- Frank Chapple

Member of the House of Lords
- Lord Temporal
- Life peerage 4 February 1985 – 19 October 2004

Personal details
- Born: 8 August 1921
- Died: 19 October 2004 (aged 83)

= Frank Chapple =

British trade union leader (1921–2004)

Frank Chapple, Baron Chapple (8 August 1921 - 19 October 2004) was general secretary of the Electrical, Electronic, Telecommunications and Plumbing Union (EETPU), a leading British trade union.

==Life==
Frank Chapple was born in the slum area of Hoxton, east London, in a flat above his father's shoe-repair shop. There was no bath or running hot water in the Chapple home, later, on Pitfield Street.

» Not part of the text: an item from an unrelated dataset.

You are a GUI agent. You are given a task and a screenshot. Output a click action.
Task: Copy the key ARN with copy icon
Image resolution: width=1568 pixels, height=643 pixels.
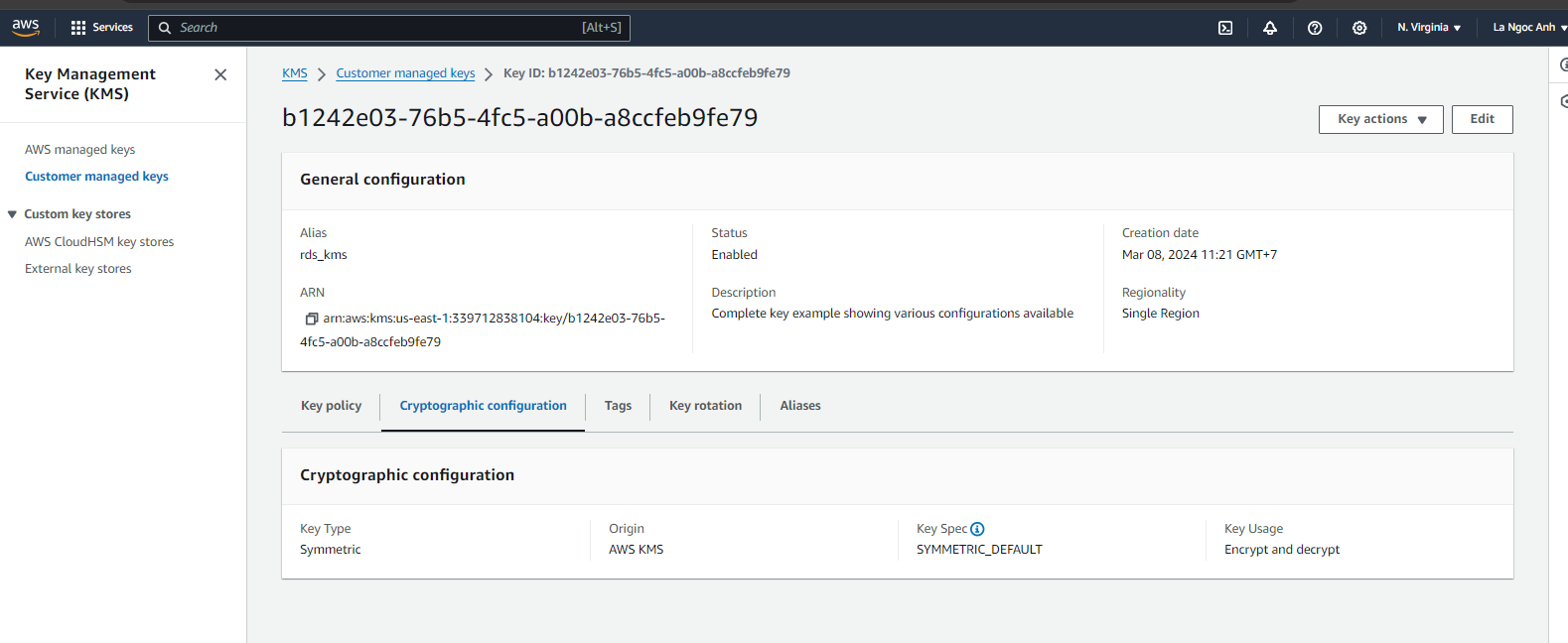311,319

A Communist Party member early in his adult life, Chapple left the party after, and partly as a result of, the Soviet suppression of the Hungarian Revolution of 1956. He became a forceful anti-communist, and with Les Cannon ran a successful campaign in the late 1950s to counter communist vote-rigging in his union. He joined the Labour Party in 1958.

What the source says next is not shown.